It is well known that secrets don’t make friends, and if you’re a public operating company, this is especially true for disclosures related to material cybersecurity issues. Last week, the Securities and Exchange Commission issued a guidance that serves as a reminder for public companies of their cybersecurity disclosure requirements under federal securities laws. The publication reinforces and expands on a similar guidance issued in 2011 by the Division of Corporation Finance, but also focuses on two topics that were not previously addressed: the importance of cybersecurity policies and procedures, and applicable insider trading prohibitions in the cybersecurity context.
The 24-page publication provides direction in essentially three areas. It provides an overview of the rules requiring disclosure of cybersecurity issues, it discusses the need for adequate controls and procedures that would enable a company to make timely disclosures, and it briefly reminds companies of their duty to comply with laws related to insider trading in connection with information about cybersecurity issues.

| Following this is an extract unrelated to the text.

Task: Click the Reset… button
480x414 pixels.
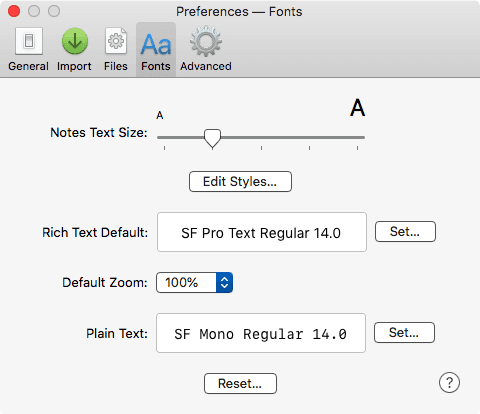Action: point(240,383)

With a goal of “assist[ing] public companies in preparing disclosures about cybersecurity risks and incidents,” the guidance not only attempts to describe what cyber-related information is required to be disclosed, but also identifies the information that companies are not required to disclose, namely “specific, technical information about their security systems, the related networks and devices, or potential system vulnerabilities in such details as would make such systems, networks, and devices more susceptible to a cybersecurity incident.” While this seems to provide some useful guidance, companies may struggle to understand what this means since the publication also indicates that, “nevertheless, we [the SEC] expect companies to disclose cybersecurity risks and incidents that are material to investors …,” and that such disclosures should “avoid generic cybersecurity-related disclosure and provide specific information that is useful to investors.” How companies will provide specific information that is useful to investors but not specific enough to allow nefarious individuals to penetrate their systems is still left up to the companies to determine and requires expertise and understanding of the convergence of the information security issues and the law.
Although the SEC unanimously approved the guidance, it was with reservation. For example, on February 21, SEC Commissioner Kara M. Stein issued a statement on the guidance in which she explained that the SEC could have done more to help companies formulate more meaningful disclosures for investors, especially since the SEC had seven years of experience and insight to learn from since the 2011 guidance had been released. Rather than issuing a guidance that Stein believes “provide[d] only modest changes to the 2011 staff guidance,” she proposed that the SEC could have, among other things, examined what the staff had learned since the release of the 2011 guidance and capitalized on those findings, or discussed various disclosures that investors find useful, such as information relating to whether a particular cybersecurity incident is likely to occur, or how a company internally prioritizes cybersecurity risks and incidents. Even though Stein believes the SEC could have done more, she noted that, “it is hard to disagree with the [SEC] emphasizing the importance of the disclosure of cybersecurity risks and incidents.”